Monoplazas participantes en la Copa de Amistad de los Países Socialistas.

En 1956, el CAMK, organismo automovilístico ruso, entró a formar parte de la FIA, de manera que el automovilismo ruso rompe de alguna manera la barrera que separa un bloque de otro. Pero el telón de acero sigue siendo demasiado duro para traspasarlo, lo cual evita un intercambio de talento, entre un lado y otro, tanto de pilotos como de ingenieros. A pesar de ello, la semilla está echada y poco a poco crece el interés por mostrar al mundo la capacidad soviética en el campo de las carreras de coches.

Es en la década de los años ’80 cuando se propone la celebración de un Gran Premio de la Unión Soviética que se disputaría sobre un circuito urbano en Moscú. Las negociaciones se centraron en el año 1983, llegando a aparecer en un borrador del calendario, siendo el propio Bernie Ecclestone el impulsor junto a las autoridades soviéticas. Finalmente, ciertos problemas de índole burocrática impidieron que el proyecto se llevase a cabo, con lo que la carrera fue descartada definitivamente. Pero el sueño de ver un evento del Gran Circo al otro lado del telón de acero se convirtió en una prioridad para el magnate británico.

Sus ojos se posaron entonces sobre un país con cierta tradición automovilística. No en vano, ya en 1936 organizaron su propio Gran Premio sobre un trazado urbano en su capital, en el que los grandes equipos de la época se presentaron con todo su arsenal. Mercedes, Auto Union y los Alfa Romeo de la Scuderia Ferrari se presentaron en Budapest el 21 de junio de aquel año con tres coches cada uno de ellos.
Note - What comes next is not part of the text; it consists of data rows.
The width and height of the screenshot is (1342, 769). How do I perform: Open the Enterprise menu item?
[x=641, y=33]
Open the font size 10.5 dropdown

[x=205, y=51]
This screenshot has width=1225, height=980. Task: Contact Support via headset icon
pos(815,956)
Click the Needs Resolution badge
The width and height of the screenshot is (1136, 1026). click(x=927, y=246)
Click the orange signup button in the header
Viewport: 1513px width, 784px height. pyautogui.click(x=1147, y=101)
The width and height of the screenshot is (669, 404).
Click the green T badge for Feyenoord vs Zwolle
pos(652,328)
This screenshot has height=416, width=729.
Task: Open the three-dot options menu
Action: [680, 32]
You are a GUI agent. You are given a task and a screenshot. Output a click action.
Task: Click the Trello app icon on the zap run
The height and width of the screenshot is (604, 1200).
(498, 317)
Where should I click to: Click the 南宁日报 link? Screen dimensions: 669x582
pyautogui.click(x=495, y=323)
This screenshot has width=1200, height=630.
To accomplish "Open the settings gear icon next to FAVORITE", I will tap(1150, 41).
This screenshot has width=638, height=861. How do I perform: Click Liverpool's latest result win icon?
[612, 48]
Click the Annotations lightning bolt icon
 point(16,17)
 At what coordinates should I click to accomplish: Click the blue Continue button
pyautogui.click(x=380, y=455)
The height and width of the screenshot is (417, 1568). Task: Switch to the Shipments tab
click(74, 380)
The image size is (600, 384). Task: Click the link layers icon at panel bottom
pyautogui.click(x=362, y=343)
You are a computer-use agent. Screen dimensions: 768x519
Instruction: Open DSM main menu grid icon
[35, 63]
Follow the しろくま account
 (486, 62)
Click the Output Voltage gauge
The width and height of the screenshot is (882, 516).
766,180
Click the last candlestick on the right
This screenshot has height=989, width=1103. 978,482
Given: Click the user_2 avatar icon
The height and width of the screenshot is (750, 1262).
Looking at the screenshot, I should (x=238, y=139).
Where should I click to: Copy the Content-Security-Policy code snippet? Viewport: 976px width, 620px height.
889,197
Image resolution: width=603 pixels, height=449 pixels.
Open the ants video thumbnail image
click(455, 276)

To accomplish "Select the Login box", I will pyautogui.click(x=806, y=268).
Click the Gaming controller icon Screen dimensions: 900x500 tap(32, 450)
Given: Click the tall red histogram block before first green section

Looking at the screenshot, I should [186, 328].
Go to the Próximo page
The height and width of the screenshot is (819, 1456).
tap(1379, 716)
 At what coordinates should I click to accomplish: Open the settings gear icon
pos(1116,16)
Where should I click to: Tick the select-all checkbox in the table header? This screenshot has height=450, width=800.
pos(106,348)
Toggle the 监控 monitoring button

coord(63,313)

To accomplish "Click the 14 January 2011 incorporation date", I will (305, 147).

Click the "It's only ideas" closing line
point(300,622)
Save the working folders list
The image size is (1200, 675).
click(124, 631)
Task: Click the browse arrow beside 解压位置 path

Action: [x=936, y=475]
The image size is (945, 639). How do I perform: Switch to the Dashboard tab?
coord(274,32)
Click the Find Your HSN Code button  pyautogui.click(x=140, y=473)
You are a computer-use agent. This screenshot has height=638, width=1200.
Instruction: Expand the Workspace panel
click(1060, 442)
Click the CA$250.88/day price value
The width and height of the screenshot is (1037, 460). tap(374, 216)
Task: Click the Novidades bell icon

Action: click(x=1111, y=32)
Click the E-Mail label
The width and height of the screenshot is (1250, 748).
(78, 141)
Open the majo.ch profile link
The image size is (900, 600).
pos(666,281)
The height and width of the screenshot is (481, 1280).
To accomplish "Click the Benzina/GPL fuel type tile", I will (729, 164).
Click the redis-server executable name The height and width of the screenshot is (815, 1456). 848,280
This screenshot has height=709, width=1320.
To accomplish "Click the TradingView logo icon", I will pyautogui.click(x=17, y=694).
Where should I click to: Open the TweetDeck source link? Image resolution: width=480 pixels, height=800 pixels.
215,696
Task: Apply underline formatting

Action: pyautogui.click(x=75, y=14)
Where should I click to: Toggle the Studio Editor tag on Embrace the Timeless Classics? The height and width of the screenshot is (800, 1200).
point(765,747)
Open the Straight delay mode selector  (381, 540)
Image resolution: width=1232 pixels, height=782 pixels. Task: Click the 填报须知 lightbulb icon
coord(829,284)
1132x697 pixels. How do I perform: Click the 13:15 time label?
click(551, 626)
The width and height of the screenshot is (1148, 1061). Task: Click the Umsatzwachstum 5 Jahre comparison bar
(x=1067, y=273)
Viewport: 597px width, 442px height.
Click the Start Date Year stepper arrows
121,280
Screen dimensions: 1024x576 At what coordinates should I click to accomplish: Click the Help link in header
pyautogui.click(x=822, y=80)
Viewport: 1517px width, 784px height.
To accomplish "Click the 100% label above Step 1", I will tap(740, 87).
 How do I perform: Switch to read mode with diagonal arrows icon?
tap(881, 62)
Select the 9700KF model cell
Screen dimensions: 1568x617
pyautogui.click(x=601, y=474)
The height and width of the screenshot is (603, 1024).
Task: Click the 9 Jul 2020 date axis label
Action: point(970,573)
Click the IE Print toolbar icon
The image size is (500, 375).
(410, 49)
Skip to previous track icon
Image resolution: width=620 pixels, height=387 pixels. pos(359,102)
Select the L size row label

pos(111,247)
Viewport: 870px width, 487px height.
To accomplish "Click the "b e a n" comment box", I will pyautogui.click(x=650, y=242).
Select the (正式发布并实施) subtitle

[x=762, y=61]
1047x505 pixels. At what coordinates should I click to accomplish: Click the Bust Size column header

La prueba fue un rotundo éxito, con lo que Hungría mostraba sus credenciales para el futuro. Quizás fue eso lo que vio el Sr. Ecclestone cuando pensó en el país centroeuropeo para ser su candidato.

Hay que destacar, que aunque Hungría era un país comunista en aquellos años de 1980, no formaba parte de la Unión Soviética, incluso se encontraba inmerso en pleno proceso reformista que buscaba una apertura económica, con lo que las negociaciones y la burocracia no se presentaban como un problema de tan envergadura como lo fue en el caso de la carrera en Moscú.

Las reuniones establecidas entre el patrón de los derechos comerciales de la Fórmula 1 y el gobierno húngaro dieron sus frutos, y finalmente, el 10 de agosto de 1986 se disputó el primer evento internacional de automovilismo al otro lado del telón de acero. El circuito de Hungaroring albergó el segundo Gran Premio de Hungría de la historia, un éxito rotundo de afluencia, como lo fue aquel primer Gran Premio en 1936.

El ganador de la carrera Nelson Piquet a bordo del Williams-Honda FW11 durante la disputa del Gran Premio de Hungría de 1986.

La celebración de la carrera fue un objetivo cumplido, no solo por Bernie Ecclestone y la Fórmula 1, también por Hungría y por todos aquellos aficionados del bloque soviético que lucharon durante tantos y tantos años por hacer realidad las carreras de coches en la Europa del Este. El Gran Premio fue un impulso al automovilismo en aquella zona que hoy día se ha transformado en algo tangible, con una variedad de pilotos de toda aquella región que luchan por llegar a lo más alto apoyados por las principales empresas de la zona.

El camino fue largo y tortuoso, y nos ha dejado un nutrido legado de carreras sobre suelo del bloque oriental que bien vale un reportaje. Quizás otro día. De momento, disfrutemos de una nueva edición del Gran Premio de Hungría, el 33º Grand Prix que se celebra en el país desde aquel día en el que la Fórmula 1 derribó el telón de acero.